CHURRO: 高精度かつ低コストな歴史的テキスト認識のためのオープンウェイト大規模視覚言語モデルによる歴史の可読化

要旨

歴史文書の正確なテキスト認識は、文化遺産の研究と保存を大きく進展させることができる。しかし、既存の視覚言語モデル（VLM）は、現代の標準化されたテキスト向けに設計されており、歴史資料に見られる多様な言語や文字、不規則なレイアウト、頻繁な劣化に対応するようには作られていない。本論文では、歴史的テキスト認識に特化した3BパラメータのオープンウェイトVLMであるCHURROを紹介する。このモデルは、これまでで最大の歴史的テキスト認識データセットであるCHURRO-DSで訓練されている。CHURRO-DSは、22世紀にわたる46の言語クラスター（歴史的変種や死語を含む）にまたがる99,491ページの155の歴史的コーパスを統合している。我々は、CHURRO-DS上で複数のオープンウェイトおよびクローズドVLM、および光学文字認識（OCR）システムを評価し、CHURROが他のすべてのVLMを上回ることを確認した。CHURRO-DSのテストセットにおいて、CHURROは82.3%（印刷）および70.1%（手書き）の正規化レーベンシュタイン類似度を達成し、2番目に優れたモデルであるGemini 2.5 Proをそれぞれ1.4%および6.5%上回りながら、15.5倍のコスト効率を実現した。モデルとデータセットを公開することで、歴史的テキストの可読性を向上させ、学術研究を加速するためのコミュニティ主導の研究を可能にすることを目指している。

English

Accurate text recognition for historical documents can greatly advance the study and preservation of cultural heritage.

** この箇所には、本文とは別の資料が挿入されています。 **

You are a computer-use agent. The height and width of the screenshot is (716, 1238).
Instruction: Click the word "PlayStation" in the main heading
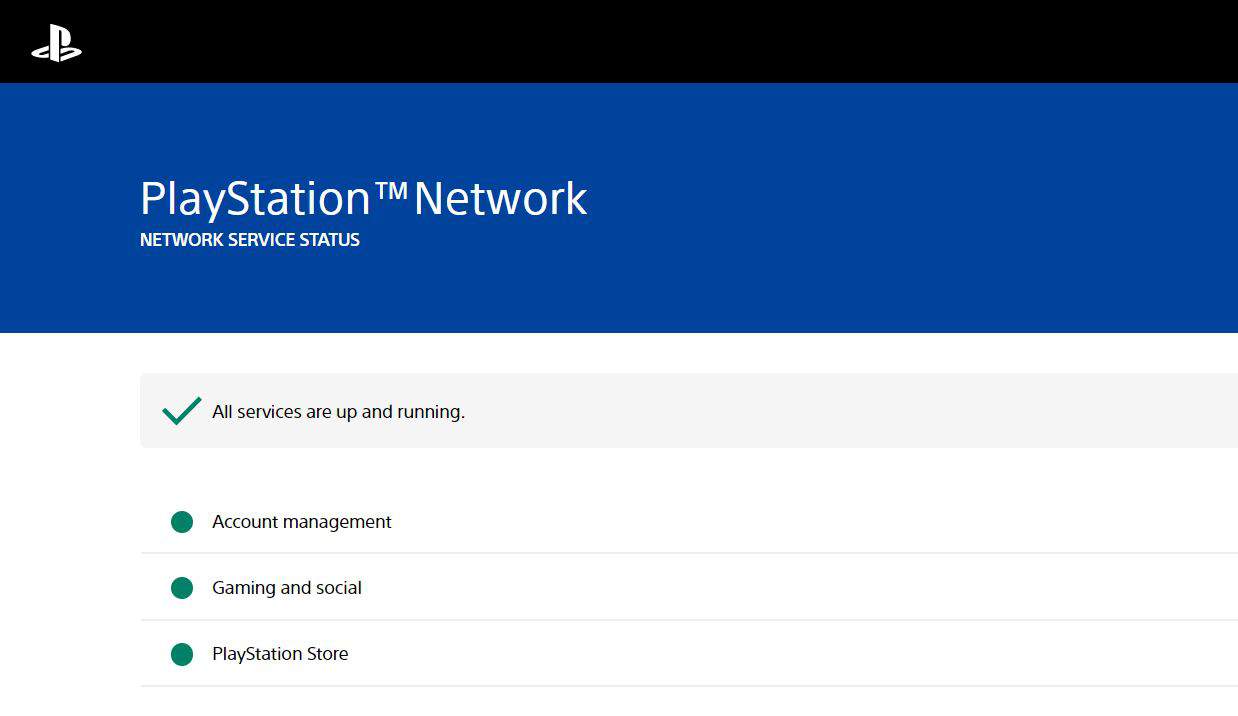[x=255, y=198]
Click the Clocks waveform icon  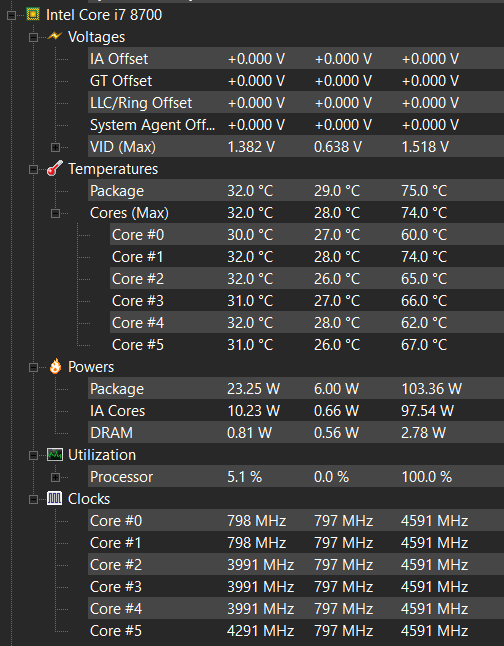click(x=55, y=499)
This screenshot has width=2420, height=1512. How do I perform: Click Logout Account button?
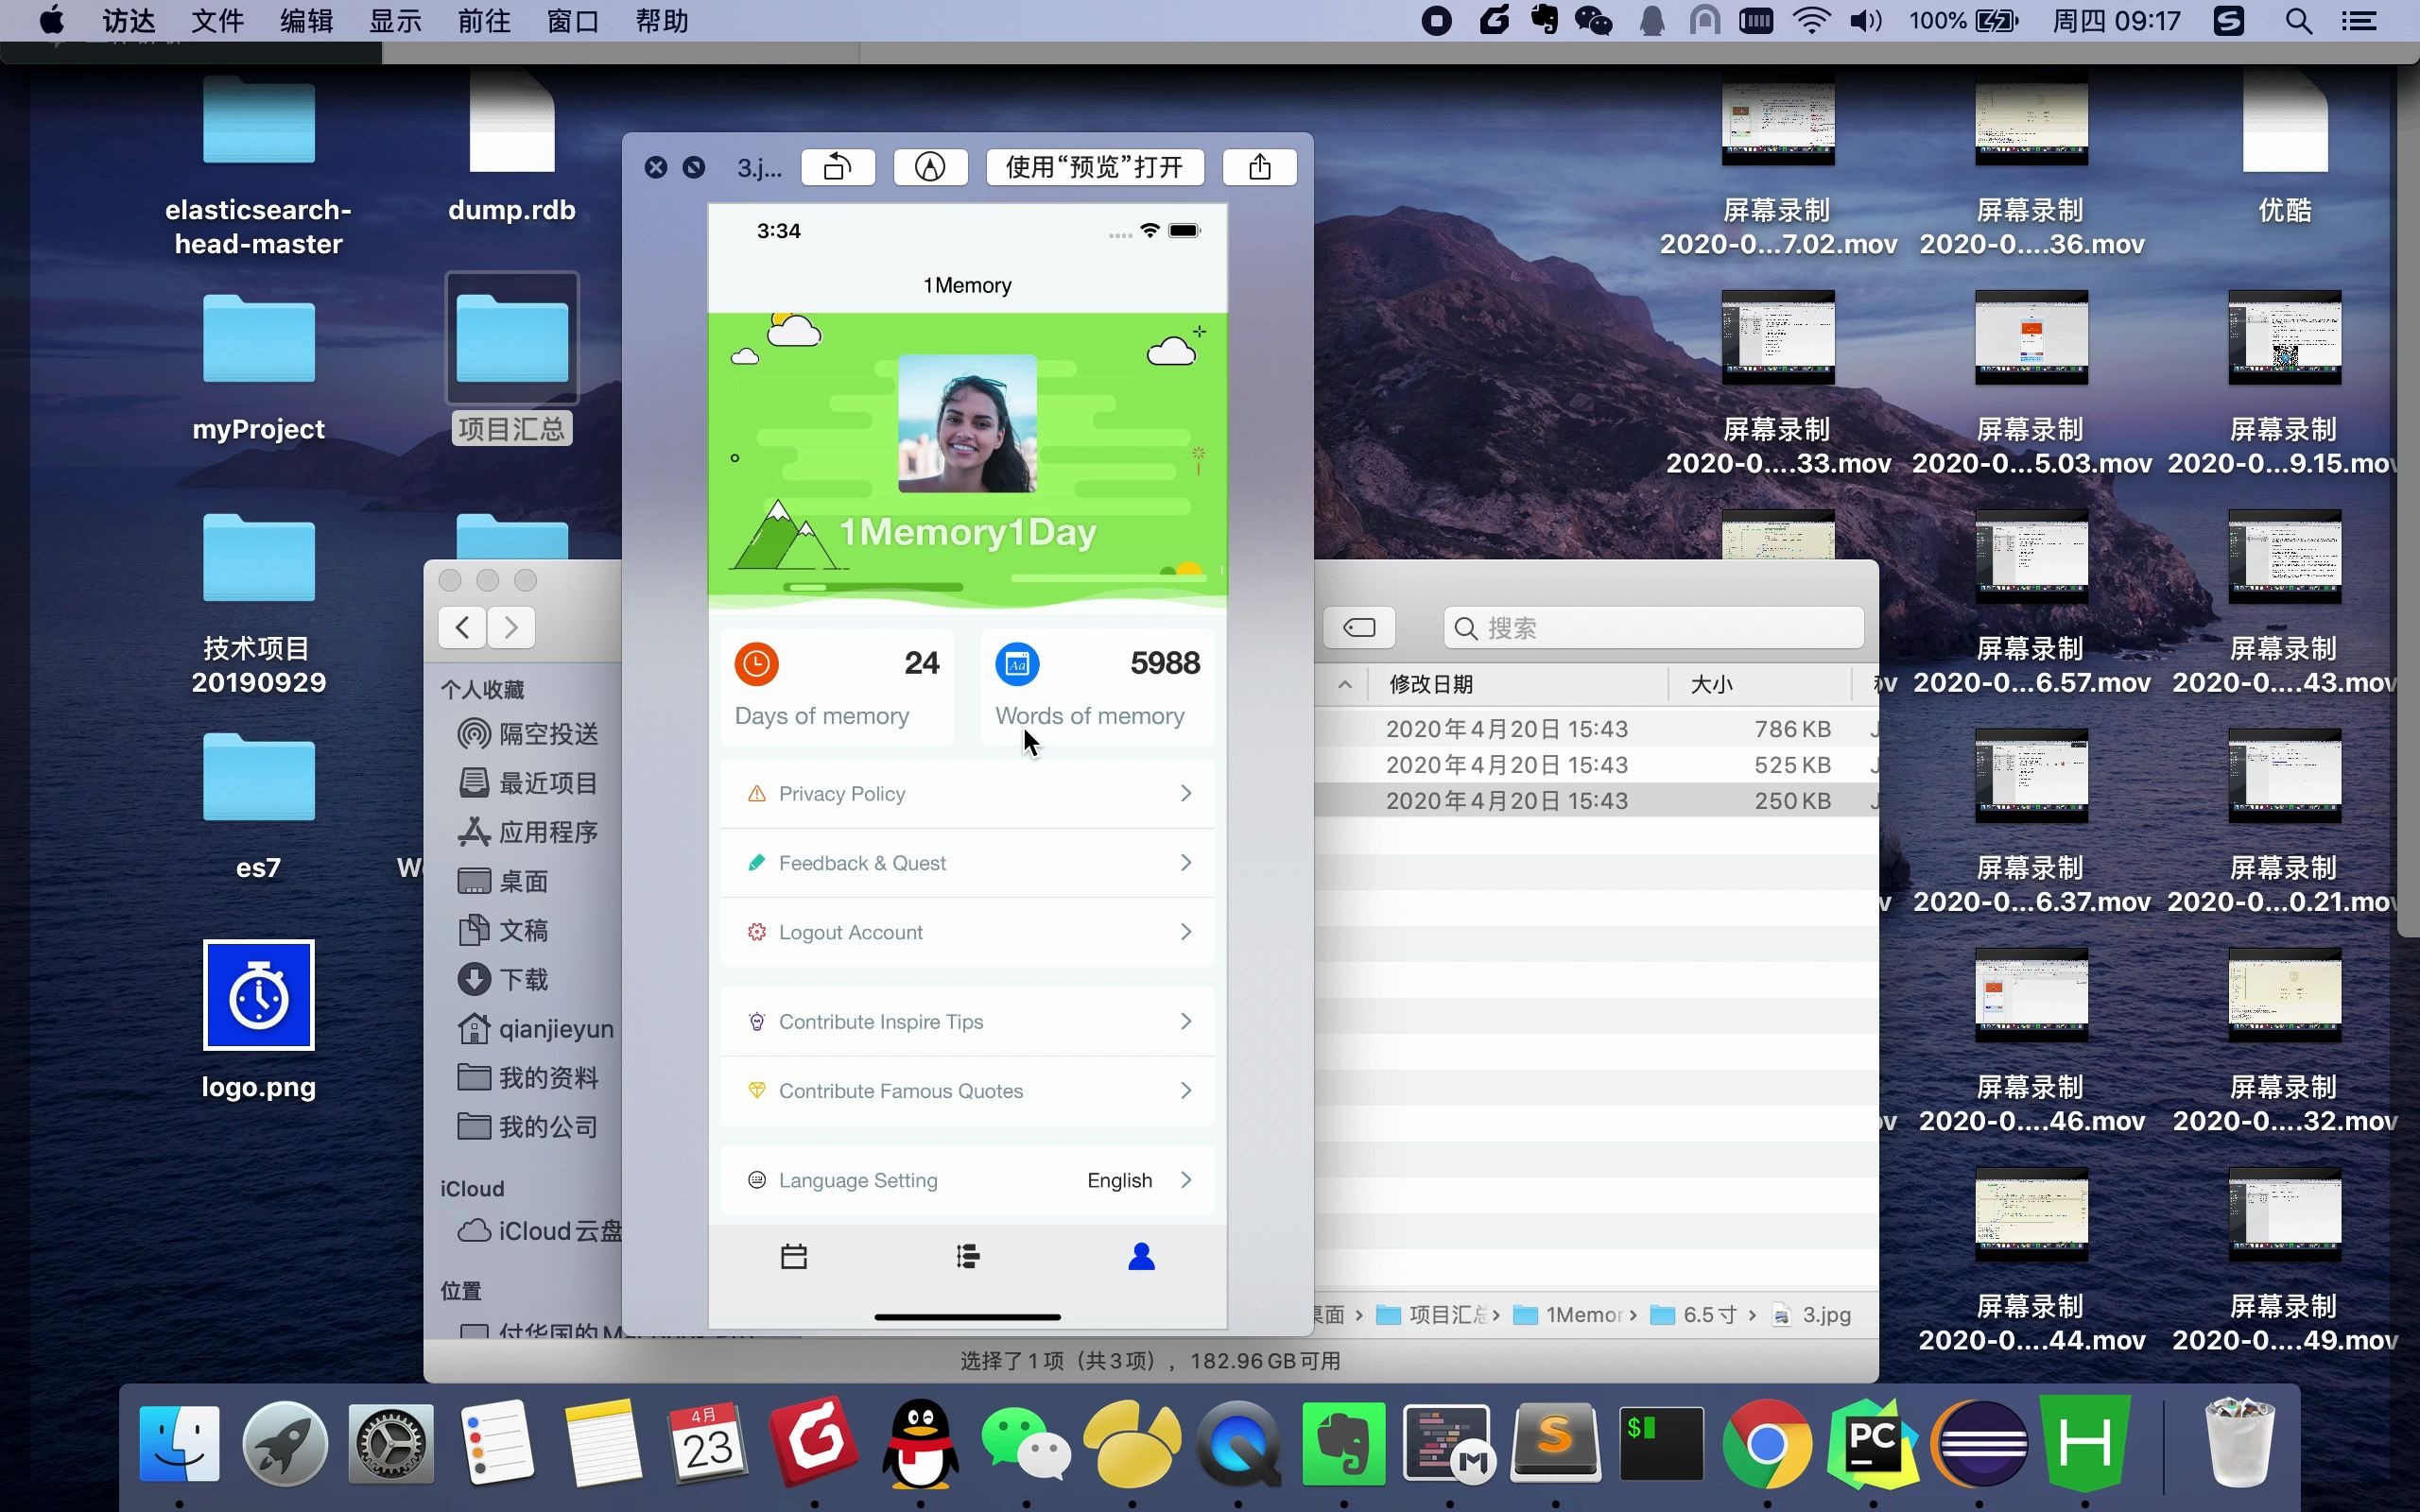coord(969,930)
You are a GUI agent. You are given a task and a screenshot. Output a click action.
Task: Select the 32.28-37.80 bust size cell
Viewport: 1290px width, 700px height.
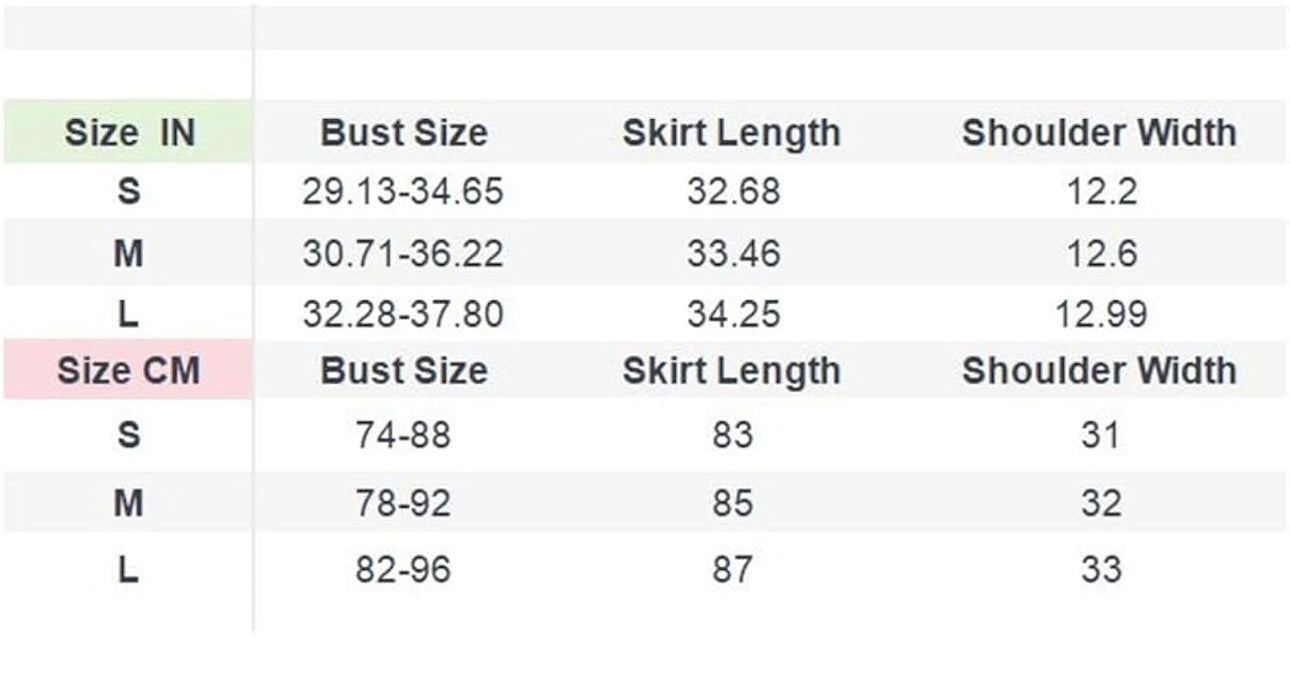point(403,315)
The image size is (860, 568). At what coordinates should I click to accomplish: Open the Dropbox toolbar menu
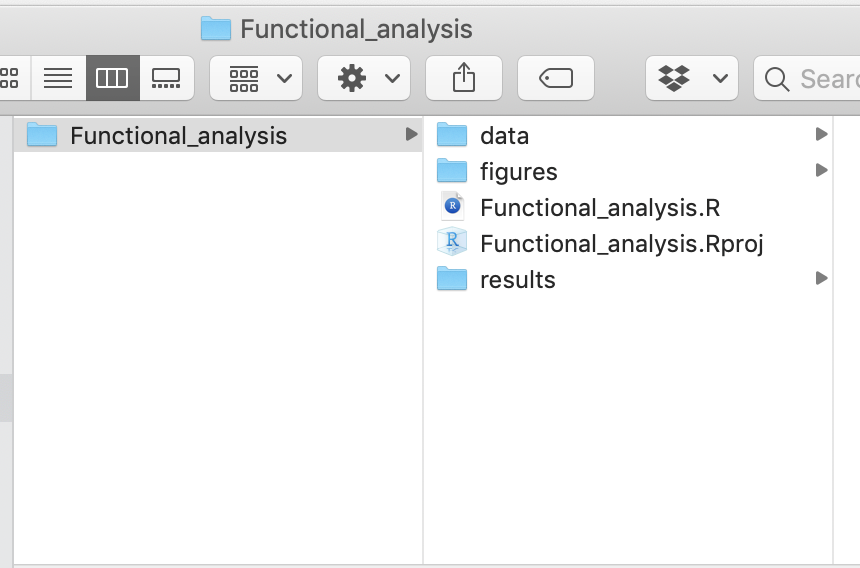pos(692,78)
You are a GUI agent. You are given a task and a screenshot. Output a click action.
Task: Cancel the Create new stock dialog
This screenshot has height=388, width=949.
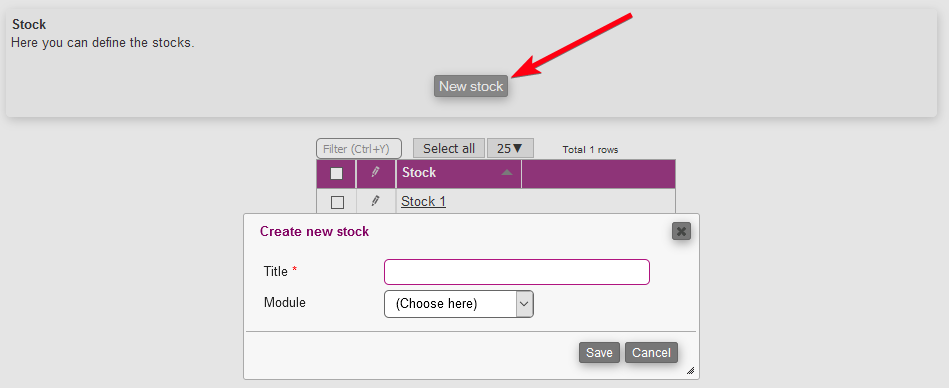pos(651,352)
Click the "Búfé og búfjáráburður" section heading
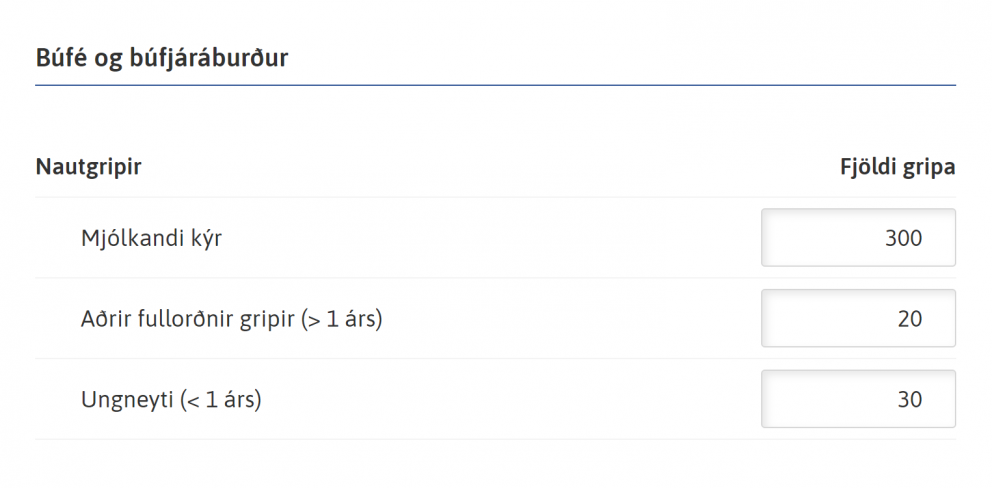The image size is (992, 488). tap(162, 58)
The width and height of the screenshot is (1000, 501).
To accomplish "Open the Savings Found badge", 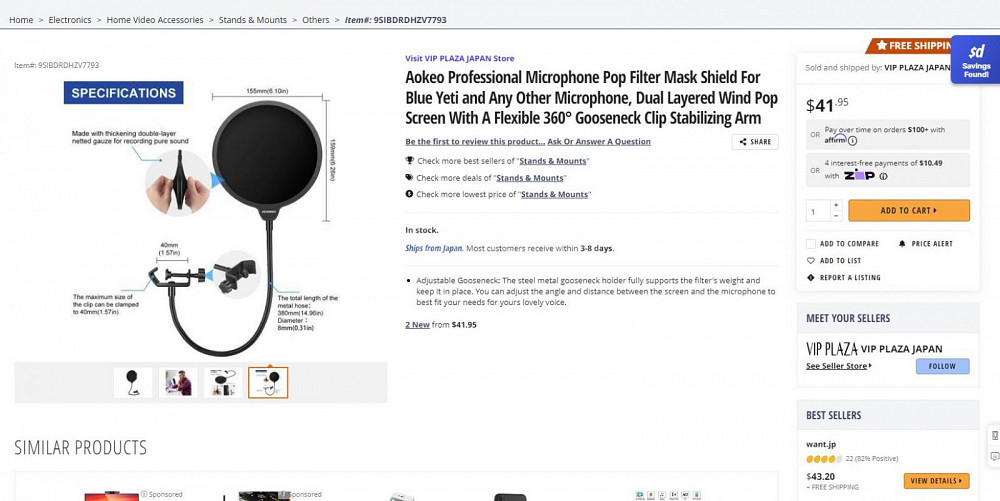I will click(975, 59).
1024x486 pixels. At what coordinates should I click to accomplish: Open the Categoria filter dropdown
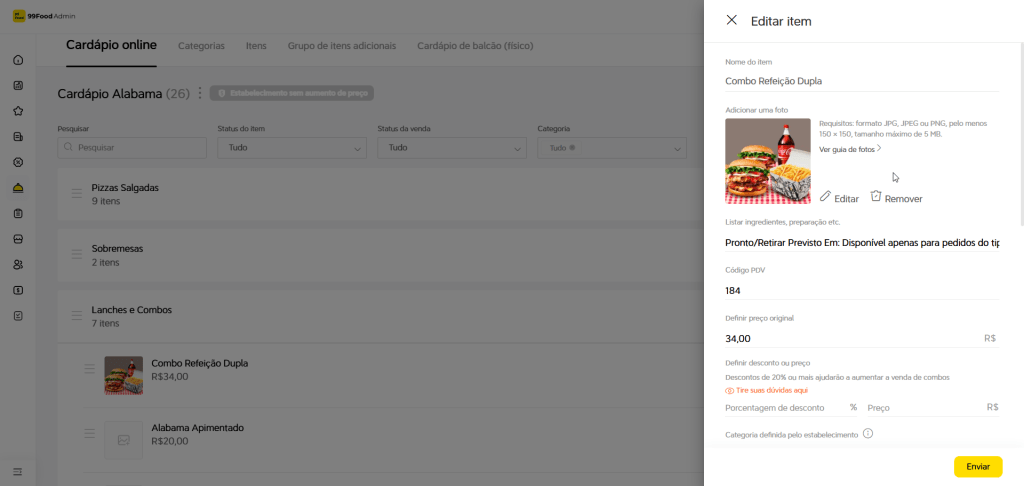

Existing vision-language models (VLMs), however, are designed for modern, standardized texts and are not equipped to read the diverse languages and scripts, irregular layouts, and frequent degradation found in historical materials. This paper presents CHURRO, a 3B-parameter open-weight VLM specialized for historical text recognition. The model is trained on CHURRO-DS, the largest historical text recognition dataset to date. CHURRO-DS unifies 155 historical corpora comprising 99,491 pages, spanning 22 centuries of textual heritage across 46 language clusters, including historical variants and dead languages. We evaluate several open-weight and closed VLMs and optical character recognition (OCR) systems on CHURRO-DS and find that CHURRO outperforms all other VLMs. On the CHURRO-DS test set, CHURRO achieves 82.3% (printed) and 70.1% (handwritten) normalized Levenshtein similarity, surpassing the second-best model, Gemini 2.5 Pro, by 1.4% and 6.5%, respectively, while being 15.5 times more cost-effective. By releasing the model and dataset, we aim to enable community-driven research to improve the readability of historical texts and accelerate scholarship.